Irish coach Joe Schmidt ended up in hospital on Saturday night with suspected appendicitis, probably brought on by a stressful day at the office.
Whether it was the Barbarian nature of the first half, or the fact that it seemed that Australia had played most of the creative rugby, Saturday afternoon's dramatic game in the Aviva lacked the atmosphere of the South African game.
When the final whistle blew it was one of pure relief for Irish fans, and an indication that defences truly win matches. We witnessed one of the best 40 minutes of rugby you will ever see, and while the tries dried up in the second spell, it was still a magnificent contest.

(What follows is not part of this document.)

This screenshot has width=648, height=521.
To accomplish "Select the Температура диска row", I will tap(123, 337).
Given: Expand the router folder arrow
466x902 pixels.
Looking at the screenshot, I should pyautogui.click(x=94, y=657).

On a hugely positive note this was the first time in nearly a decade that Ireland has won all their matches in the off season. It was also another vindication that Joe Schmidt's team has learnt a lot since their loss to the same side last year. This time they were not going to mess it up.

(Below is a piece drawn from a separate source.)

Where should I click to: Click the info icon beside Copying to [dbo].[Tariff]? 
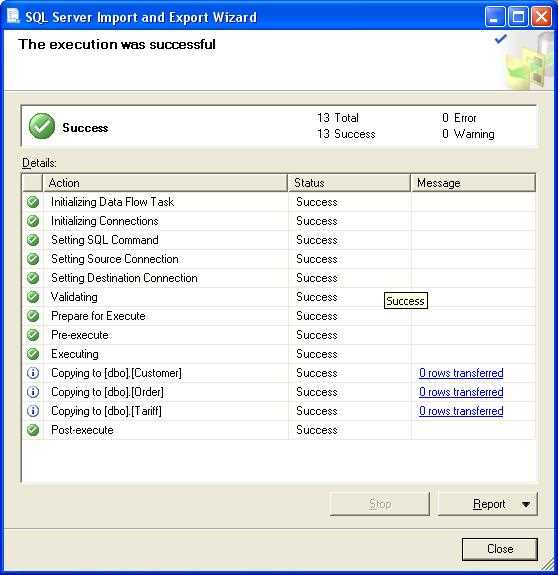33,411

As far as World Cup aspirations go, in the last 18 months Ireland has beaten two of the three best teams in the world, won the last Six Nations and risen to third in the world rankings - not a bad return.
Sometimes Irish rugby fans can get a bit greedy. After all, rugby is still the third most popular male sport in this country, well behind GAA and soccer. Just to get close to some of these Southern Hemisphere teams is an achievement, let alone to actually beat them.

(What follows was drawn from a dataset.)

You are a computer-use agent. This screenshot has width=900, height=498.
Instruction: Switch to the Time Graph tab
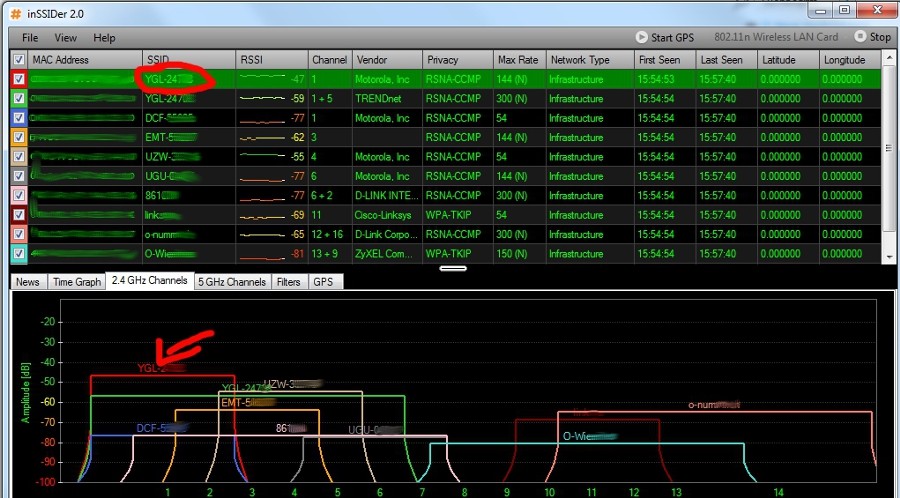point(77,282)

As against South Africa, Ireland rode their luck until the final whistle, but in the end they could still harp back to a magnificent Kearney drop goal that hit the post, and a defensive screen that just would not lie down.
Add in an Australian try that could have just as easily have been disallowed and Ireland just about deserved it. Australian Coach Michael Cheika complained post game about some of Kiwi referee Glen Jackson's decisions, and in some regard he had a right to be slightly annoyed, but overall Ireland's bravery in defence, especially in the last quarter, allowed them to claim another deserved scalp.
The game started with a bang. Who would have thought that after 15 minutes Ireland was scoring at a rate of nearly a point a minute. Ireland's first try was pure rugby intelligence. Irish playmaker Jonny Sexton, who had a pretty mixed day by his own high standards, saw debut Australian winger Henry Speight far too flat in his alignment, put in a simple kick to the corner and a luxurious bounce saw the flying Simon Zebo in at the corner, the perfect start.
Ireland's next try was in many regards the turning point of the game despite it being so early. Australia had the Irish on the back foot, and looked to have set up a certain try. With a three-man opverlapo, Wallaby scrumhalf Phipps left Irish winger Tommy Bowe with no option. Bowe went for it, intercepted and ran 90 metres to score.
It was a 14-point turnaround and Ireland were 17-0 up. Many in the Aviva Stadium, including myself, thought that was it, game done and dusted. Then came a purple spell by Australia that resulted in some of the most mesmerising rugby that the Wallabies have ever produced. Two tries from the very top drawer saw Phipps over for two and then Bernard Foley in what at the time what looked like a controversial call.
After analysis it seemed the ball had not gone forward and had the usually reliable Wallaby out half been on target with his kicks, Australia would have turned at the break four points up.
Ireland were under the cosh and lucky that the halftime whistle came when it did, with Australian tails up.
The second half was all about old-fashioned Irish pride, especially in defence. The mistake Cheika made was trying to bring on game-breakers like Kurtley Beale and Quade Cooper too late in the game. The Australians, to their credit, wanted to win in style, and in the end it probably cost them.
It was hard to single out individual performers from the Irish team, but apart from the magnificent Rob Kearney, most of the main accolades came in the pack. Prop Jack McGrath is now world class, and while he does not carry ball quite as dynamically as Cian Healy, the gap between the two players is becoming very slight.
Second row Paul O Connell was simply magnificent, and his line speed in defence even up until the last minutes of the match was the catalyst for the Irish win. O'Connell is a flanker in disguise and how he keeps buzzing around the park making tackles and carrying ball is why he is one, if not the greatest player in his position that Ireland has ever produced.
Flanker Peter O Mahoney keeps getting better, while new centre Robbie Henshaw proved how far he has come from the naive kid that took the park against Australia last time out.
Joe Schmidt will be concerned about the flimsy defence in the first half, and the poor kicking from his players, but overall the spirit and will to win from Ireland was fantastic. Winning becomes a habit and Ireland has it, but before we get carried away, the last time this happened was in the 2006/7 season and Ireland capitulated at the 2007 World Cup.
The good news is that this is a different group of players with a different coach. Ireland has at least class 10 players to come back from injury, and that competition for positions will be vital come the Six Nations.
For now Ireland can just bask in the glory of proudly saying they are one of the top rugby nations in the world.